Type: | Package |
Title: | Bioinformatics Modeling with Recursion and Autoencoder-Based Ensemble |
Version: | 0.1.0 |
Description: | Tools for bioinformatics modeling using recursive transformer-inspired architectures, autoencoders, random forests, XGBoost, and stacked ensemble models. Includes utilities for cross-validation, calibration, benchmarking, and threshold optimization in predictive modeling workflows. The methodology builds on ensemble learning (Breiman 2001 <doi:10.1023/A:1010933404324>), gradient boosting (Chen and Guestrin 2016 <doi:10.1145/2939672.2939785>), autoencoders (Hinton and Salakhutdinov 2006 <doi:10.1126/science.1127647>), and recursive transformer efficiency approaches such as Mixture-of-Recursions (Bae et al. 2025 <doi:10.48550/arXiv.2507.10524>). |
License: | MIT + file LICENSE |
Encoding: | UTF-8 |
RoxygenNote: | 7.3.3 |
Depends: | R (≥ 4.2.0) |
Imports: | caret, recipes, themis, xgboost, magrittr, dplyr, pROC |
Suggests: | randomForest, testthat (≥ 3.0.0), PRROC, ggplot2, purrr, tibble, yardstick, knitr, rmarkdown |
VignetteBuilder: | knitr |
Config/testthat/edition: | 3 |
NeedsCompilation: | no |
Packaged: | 2025-09-27 09:30:29 UTC; apple |
Author: | MD. Arshad [aut, cre] |
Maintainer: | MD. Arshad <arshad10867c@gmail.com> |
Repository: | CRAN |
Date/Publication: | 2025-10-03 13:50:02 UTC |
BioMoR: Bioinformatics Modeling with Recursion, Autoencoders, and Stacked Models
Description
The BioMoR package provides a modeling framework for bioinformatics tasks, combining recursive deep learning architectures (transformer-inspired), autoencoders for feature compression, and stacked models (RF, XGBoost, meta-learners).
Details
Main features:
Data preparation utilities with recipe-based preprocessing and SMOTE-ready CV.

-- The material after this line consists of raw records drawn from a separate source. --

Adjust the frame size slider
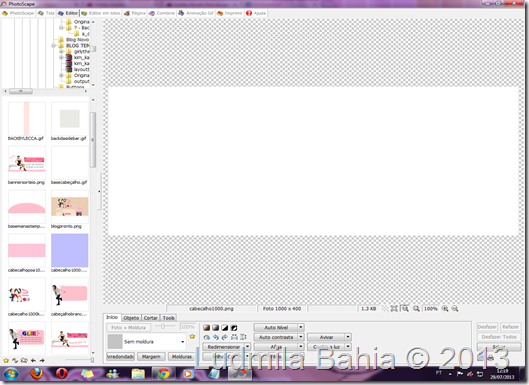This screenshot has height=385, width=529. [163, 326]
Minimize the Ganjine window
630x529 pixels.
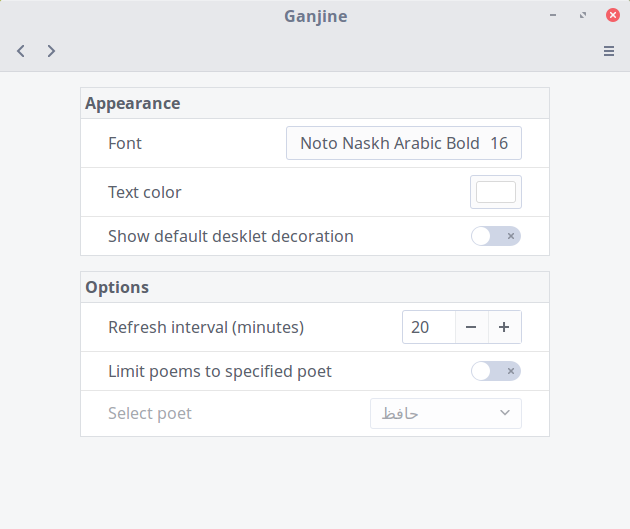tap(552, 16)
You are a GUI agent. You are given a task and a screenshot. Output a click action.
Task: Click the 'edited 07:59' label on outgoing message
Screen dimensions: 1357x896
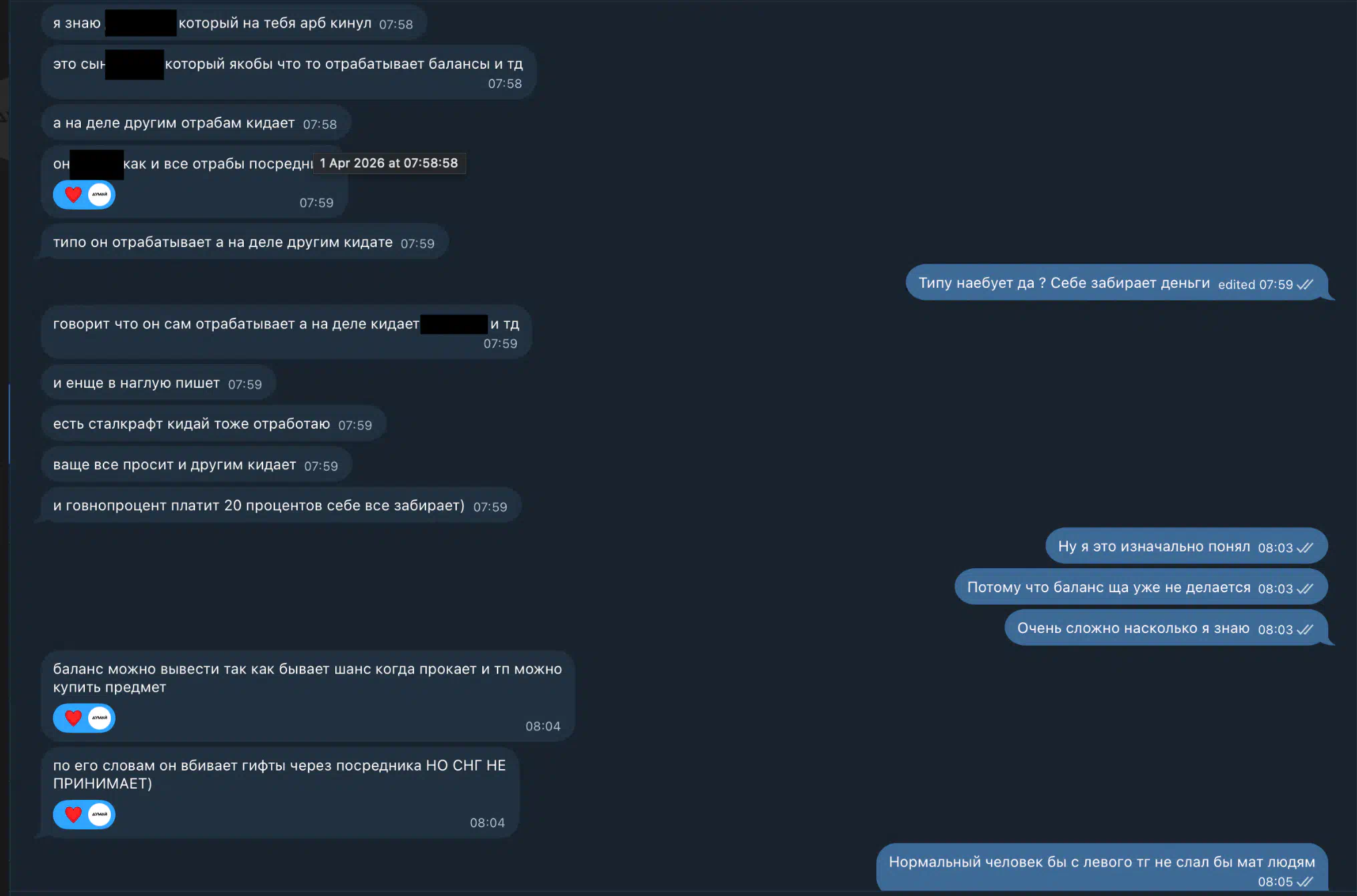(1255, 284)
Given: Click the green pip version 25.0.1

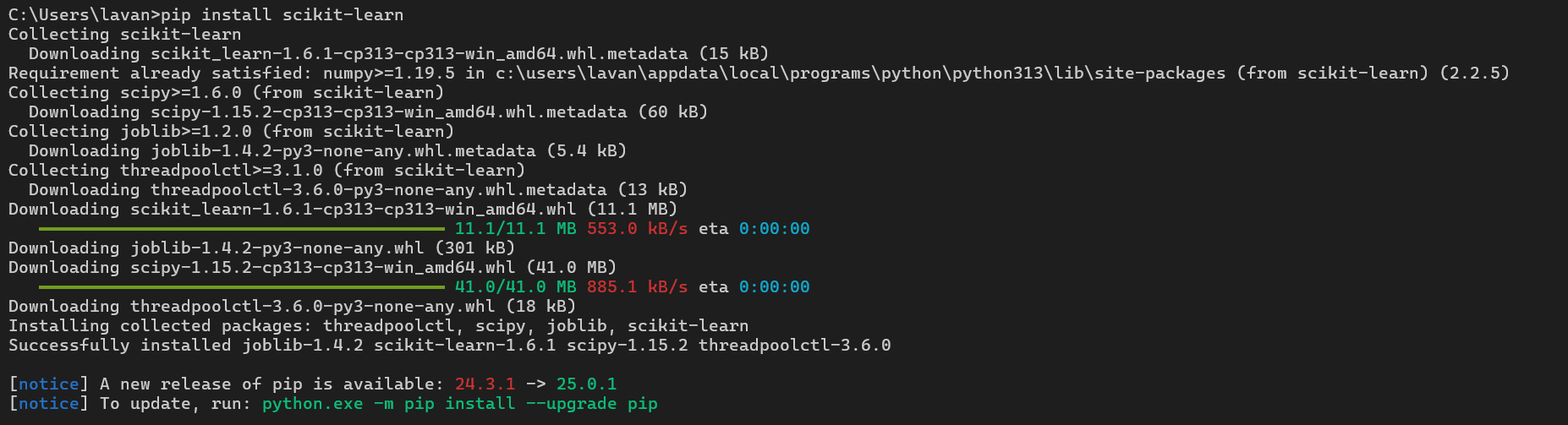Looking at the screenshot, I should (586, 384).
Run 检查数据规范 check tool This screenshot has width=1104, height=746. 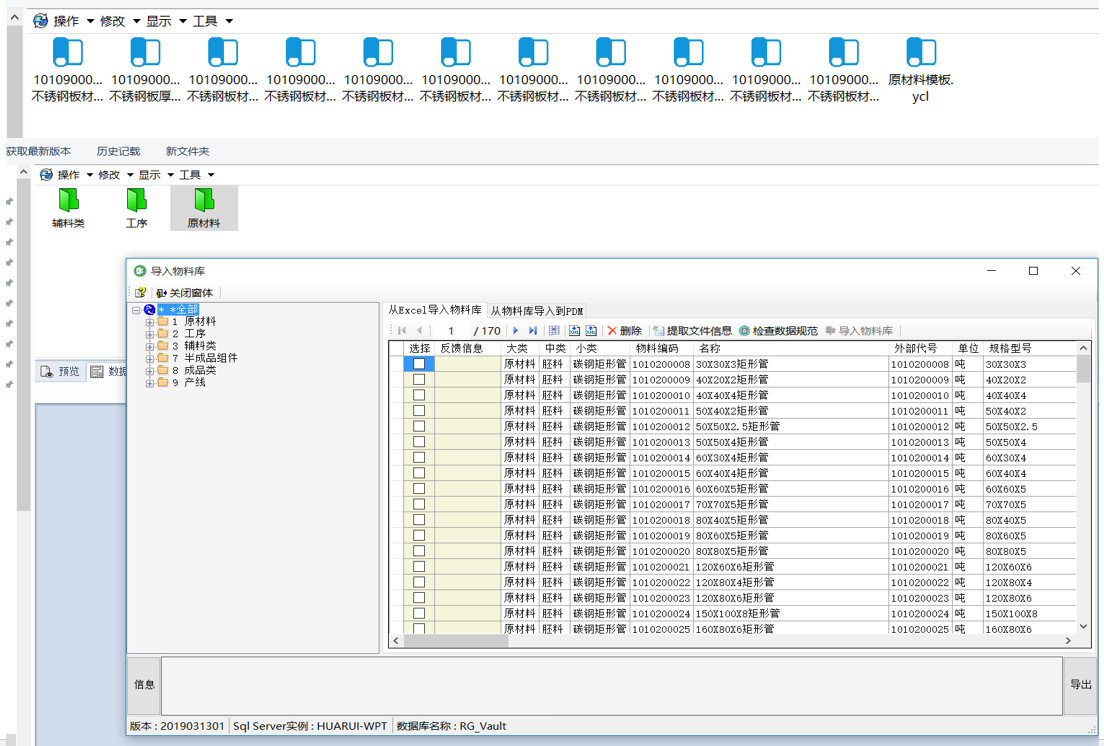pyautogui.click(x=778, y=331)
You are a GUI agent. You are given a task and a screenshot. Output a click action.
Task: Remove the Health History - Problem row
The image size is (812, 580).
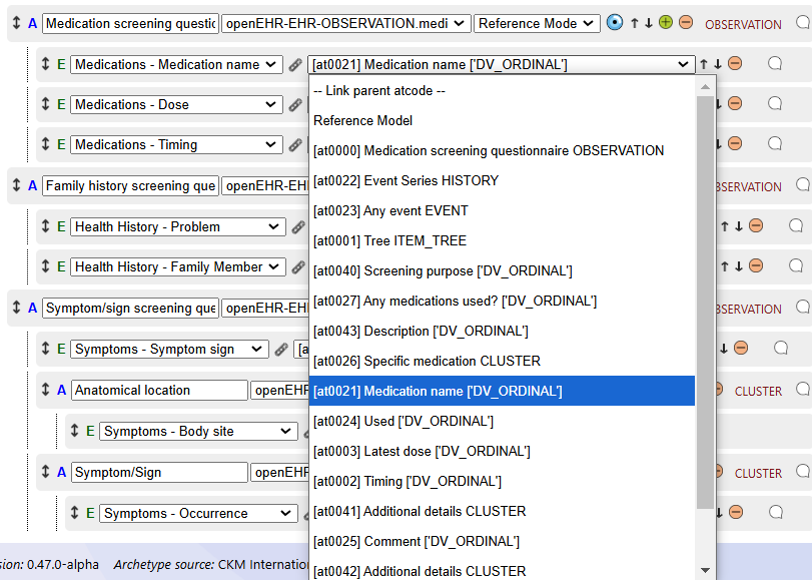point(756,226)
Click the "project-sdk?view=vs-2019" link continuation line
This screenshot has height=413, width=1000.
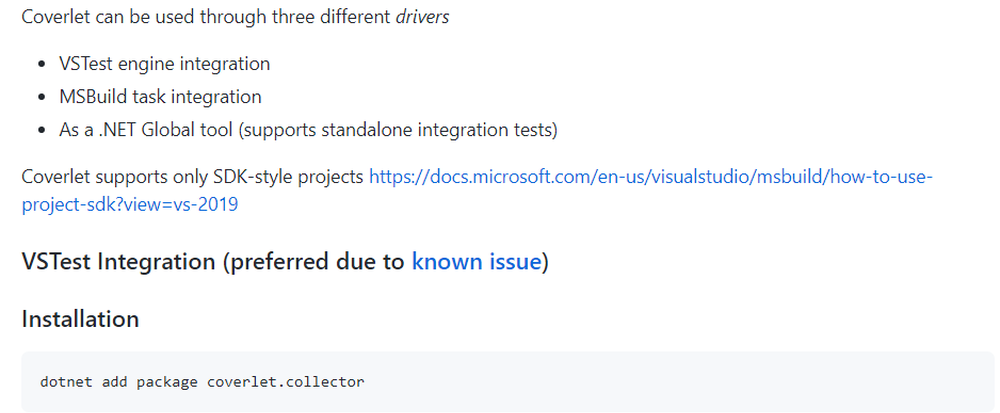(x=130, y=205)
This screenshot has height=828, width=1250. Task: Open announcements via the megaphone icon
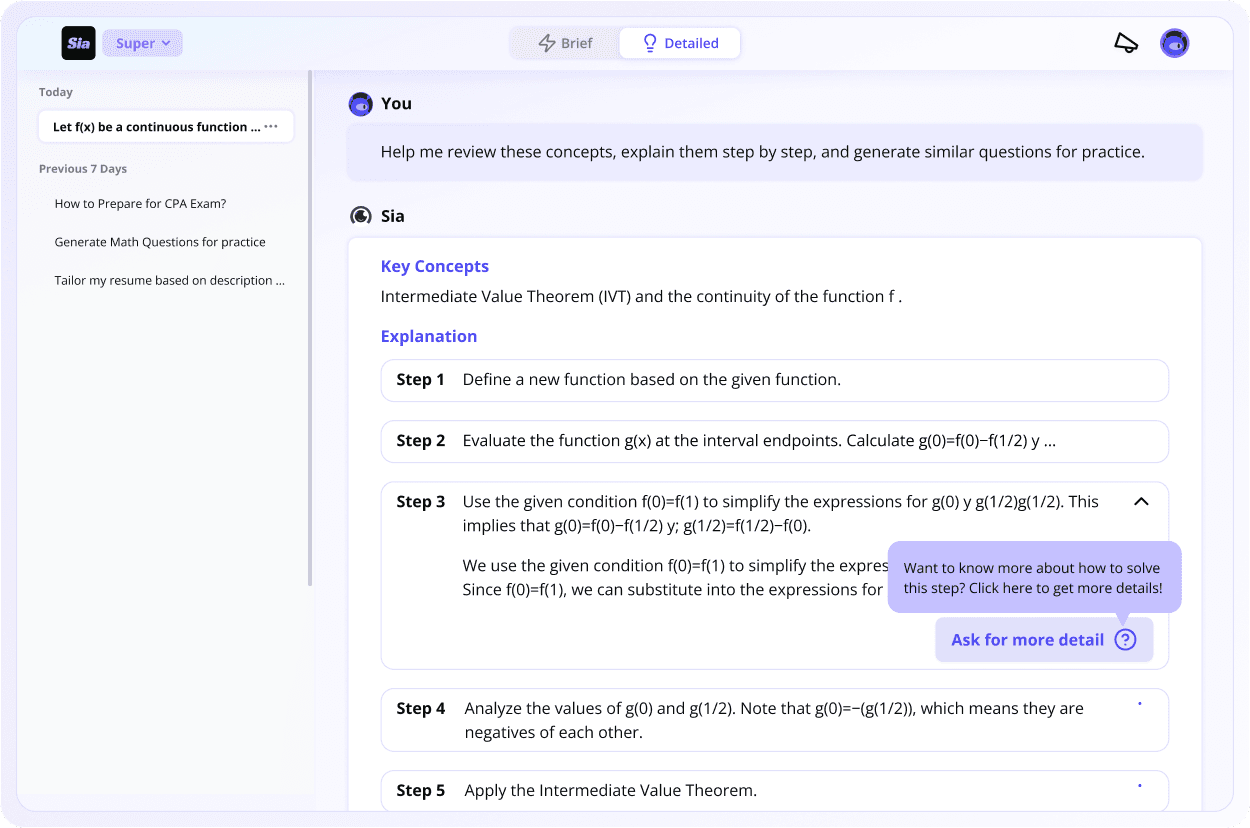pos(1126,43)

Base learners: Random Forest and XGBoost (caret interface).
Meta-models: stacked learners with recursive refinements.
Evaluation: ROC, PR, F1 tuning, balanced accuracy, Brier score, calibration.
Authors
Maintainer: MD. Arshad arshad10867c@gmail.com
Author(s)
Maintainer: MD. Arshad arshad10867c@gmail.com
Benchmark a trained model
Description
Evaluates a trained caret model on test data, returning Accuracy, F1 score, and ROC-AUC. If only one class is present in the test set, ROC-AUC is returned as NA.
Usage
biomor_benchmark(model, test_data, outcome_col)
Arguments
model |
A trained caret model |
test_data |
Dataframe containing predictors and outcome |
outcome_col |
Name of outcome column |
Value
A named list of metrics
Run full BioMoR pipeline
Description
Run full BioMoR pipeline
Usage
biomor_run_pipeline(data, feature_cols = NULL, epochs = 50)
Arguments
data |
dataframe with Label + descriptors |
feature_cols |
optional feature set |
epochs |
autoencoder epochs |
Value
list of trained models + benchmark reports
Compute Brier Score
Description
The Brier score is the mean squared error between predicted probabilities and the true binary outcome (0/1). Lower is better.
Usage
brier_score(y_true, y_prob, positive = "Active")
Arguments
y_true |
True factor labels. |
y_prob |
Predicted probabilities for the positive class. |
positive |
Name of the positive class (default |
Value
Numeric Brier score.
Calibrate model probabilities
Description
Calibrate model probabilities
Usage
calibrate_model(model, test_data, method = "platt")
Arguments
model |
caret or xgboost model |
test_data |
test dataframe |
method |
"platt" or "isotonic" |
Value
calibrated probs
Compute optimal threshold for maximum F1 score
Description
Sweeps thresholds between 0 and 1 to find the one that maximizes F1.
Usage
compute_f1_threshold(y_true, y_prob, positive = "Active")
Arguments
y_true |
True factor labels. |
y_prob |
Predicted probabilities for the positive class. |
positive |
Name of the positive class (default |
Value
A list with elements:
- threshold
Best probability cutoff.
- best_f1
Maximum F1 score achieved.
Get caret cross-validation control
Description
Creates a caret::trainControl object for cross-validation, configured for two-class problems, ROC-based performance, and optional sampling strategies such as SMOTE or ROSE.
Usage
get_cv_control(cv = 5, sampling = NULL)
Arguments
cv |
Number of folds (default 5). |
sampling |
Sampling method (e.g., "smote", "rose", or NULL). |
Value
A caret::trainControl object.
Get Embeddings from Autoencoder (stub)
Description
Placeholder for extracting embeddings from a trained autoencoder.
Usage
get_embeddings(ae_obj, data, feature_cols = NULL)
Arguments
ae_obj |
Autoencoder object |
data |
Input data |
feature_cols |
Columns to use as features |
Value
Matrix of embeddings (currently NULL since this is a stub)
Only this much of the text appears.